Synthetic Genetic Evolution

Scientists show that manmade nucleic acids can replicate and evolve, ushering in a new era in synthetic biology.

Apr 19, 2012
Ruth Williams


Synthetic genetic polymers, broadly referred to as XNAs, can replicate and evolve just like their naturally occurring counterparts, DNA and RNA, according to a new study published today (April 19) in Science. The results of the research have implications not only for the fields of biotechnology and drug design, but also for research into the origins of life—on this planet and beyond.

“It’s a breakthrough,” said Gerald Joyce of The Scripps Research Institute in La Jolla, California, who was not involved in the study—“a beautiful paper in the realm of synthetic biology.”

“It shows that you don’t have to stick with the ribose and deoxyribose backbones of RNA and DNA in order to have transmittable, heritable, and evolvable information,” added Eric Kool of Stanford University, California, who also did not participate in the research.

Over the years, scientists have created a range of XNAs, in which the ribose or deoxyribose portions of RNA and DNA are replaced with alternative molecules. For example, threose is used to make TNA, and anhydrohexitol is used to make HNA. These polymers, which do not exist naturally, are generally studied with various biotechnological and therapeutic aims in mind.  But some researchers, like Philipp Holliger of the MRC Laboratory of Molecular Biology in Cambridge, UK, think XNAs might also provide insights into the origins of life. They might help to answer questions such as, “why is life based on DNA and RNA, and, if we ever find life beyond earth, is it likely to be based on the same molecule or could there be other possibilities?” Holliger said.
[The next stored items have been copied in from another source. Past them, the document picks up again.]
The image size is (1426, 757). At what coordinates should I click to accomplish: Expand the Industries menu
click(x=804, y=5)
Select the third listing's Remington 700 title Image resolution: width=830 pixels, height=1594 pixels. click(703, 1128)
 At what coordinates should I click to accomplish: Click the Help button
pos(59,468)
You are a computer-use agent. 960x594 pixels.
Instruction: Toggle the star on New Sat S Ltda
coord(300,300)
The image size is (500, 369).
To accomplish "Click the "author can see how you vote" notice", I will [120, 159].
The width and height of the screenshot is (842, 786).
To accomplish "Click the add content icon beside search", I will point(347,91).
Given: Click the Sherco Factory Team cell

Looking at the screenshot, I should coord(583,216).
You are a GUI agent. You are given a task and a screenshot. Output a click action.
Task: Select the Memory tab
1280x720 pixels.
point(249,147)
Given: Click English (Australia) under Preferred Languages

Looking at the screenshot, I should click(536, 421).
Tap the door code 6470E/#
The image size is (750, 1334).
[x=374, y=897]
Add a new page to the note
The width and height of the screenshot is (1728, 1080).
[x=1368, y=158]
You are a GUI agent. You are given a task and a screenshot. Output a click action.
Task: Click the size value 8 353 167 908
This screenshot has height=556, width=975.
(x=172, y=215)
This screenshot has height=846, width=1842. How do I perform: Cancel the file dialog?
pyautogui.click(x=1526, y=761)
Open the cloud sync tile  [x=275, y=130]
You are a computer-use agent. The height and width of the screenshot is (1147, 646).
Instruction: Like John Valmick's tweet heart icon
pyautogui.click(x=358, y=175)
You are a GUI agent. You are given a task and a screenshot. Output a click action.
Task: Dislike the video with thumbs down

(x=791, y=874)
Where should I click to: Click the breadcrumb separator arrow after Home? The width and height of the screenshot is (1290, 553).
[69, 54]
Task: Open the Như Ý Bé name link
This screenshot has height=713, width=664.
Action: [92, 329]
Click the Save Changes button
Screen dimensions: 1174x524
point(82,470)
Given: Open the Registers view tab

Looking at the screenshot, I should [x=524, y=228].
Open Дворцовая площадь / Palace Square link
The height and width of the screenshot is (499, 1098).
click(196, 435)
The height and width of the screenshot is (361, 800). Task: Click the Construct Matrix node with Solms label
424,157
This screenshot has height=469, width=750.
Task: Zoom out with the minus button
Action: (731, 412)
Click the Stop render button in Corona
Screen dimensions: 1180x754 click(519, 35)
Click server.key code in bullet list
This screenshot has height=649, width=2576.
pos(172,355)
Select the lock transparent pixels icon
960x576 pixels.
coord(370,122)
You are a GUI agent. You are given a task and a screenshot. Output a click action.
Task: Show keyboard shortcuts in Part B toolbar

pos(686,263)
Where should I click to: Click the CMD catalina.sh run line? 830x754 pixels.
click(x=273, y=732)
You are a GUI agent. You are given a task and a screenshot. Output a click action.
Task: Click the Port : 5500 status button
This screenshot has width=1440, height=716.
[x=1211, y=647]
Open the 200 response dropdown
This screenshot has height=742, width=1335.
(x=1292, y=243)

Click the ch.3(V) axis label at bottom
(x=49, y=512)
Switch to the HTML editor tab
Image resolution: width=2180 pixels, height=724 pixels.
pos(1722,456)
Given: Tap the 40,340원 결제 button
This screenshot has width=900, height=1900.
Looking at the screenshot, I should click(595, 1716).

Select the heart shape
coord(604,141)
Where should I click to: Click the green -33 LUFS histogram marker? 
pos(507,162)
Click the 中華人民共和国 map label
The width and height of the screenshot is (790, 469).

To get at some of these questions, Holliger and his colleagues had to first create enzymes that could replicate XNAs, a necessary first step to evolution. They did this both by randomly mutating and screening existing DNA polymerases for their ability to read XNA, and by an iterative process of selecting polymerase variants with capacities for XNA synthesis. In the end, they had several polymerases that could synthesize six different types of XNA.

To see whether XNAs could evolve, they generated random HNA sequences, then selected for those that could bind to two target molecules. After selection, the HNAs were amplified by the newly designed polymerases and again selected for their ability to bind the targets. Eight rounds of selection later, the HNA sequences were no longer random, as those with a particular target-binding motif became more abundant. Through selection and replication, the HNAs had evolved.

The finding in itself is not surprising, said Kool. “Chemists have been working for 20 years to find new backbones for DNA and the feeling always was that it would be interesting and quite possible that some of them might be replicated one day.” It was, nevertheless, impressive, he added. “The hard part was finding the enzymes that could do it. So the big leap ahead for this paper was finding those enzymes.”

The new polymerases synthesized XNA through rounds of DNA-to-XNA and XNA-to-DNA synthesis. Generating polymerases that can make XNA direct from XNA will be the next step, Holliger said, but it will be a lot harder “because both strands would be foreign to the polymerase.”

Holliger also explained that there was actually a benefit to having a DNA intermediate. “It allowed us to access the whole gamut of technologies that are available for analyzing DNA sequences.” Working with XNAs uniquely, he said, “is like being thrown back to the way molecular biology was in the early 1970s, in that we have to develop all our tools afresh.”

Holliger’s polymerases maybe the first addition to the XNA toolbox but, as more tools are created the potential for XNA biology will grow, said Jack Szostak of Harvard Medical School, who was not involved in the study. “In the longer run, it may be possible to design and build new forms of life that are based on one or more of these non-natural genetic polymers,” he said. That said, “I think it’s too early to say whether such novel life-forms would have any practical applications,” he added.

Regardless of what the future holds, the new polymerases could have applications right away. “We hope to be able to evolve XNA aptamers”—molecules that bind specific targets—“against medically interesting targets,” Holliger said. Scientists are already creating DNA and RNA aptamers, but their use in the body is severely hampered by their susceptibility to naturally occurring nucleases that degrade DNA and RNA. “XNAs are not natural and so are not susceptible to nucleases,” explained Joyce. “These things are bullet-proof.”

Beyond the medical applications of the work, Holliger is finally getting some answers about the basis of life. “The exciting finding of our work is that there really seems to be many possibilities,” he said. “There isn’t anything Goldilocks about DNA or RNA.” Does this mean that life elsewhere in the cosmos is more likely than previously thought? “I would say a cautious yes,” said Holliger.

V.B. Pinheiro et al., “Synthetic Genetic Polymers Capable of Heredity and Evolution,” Science, 336: 341-44, 2012.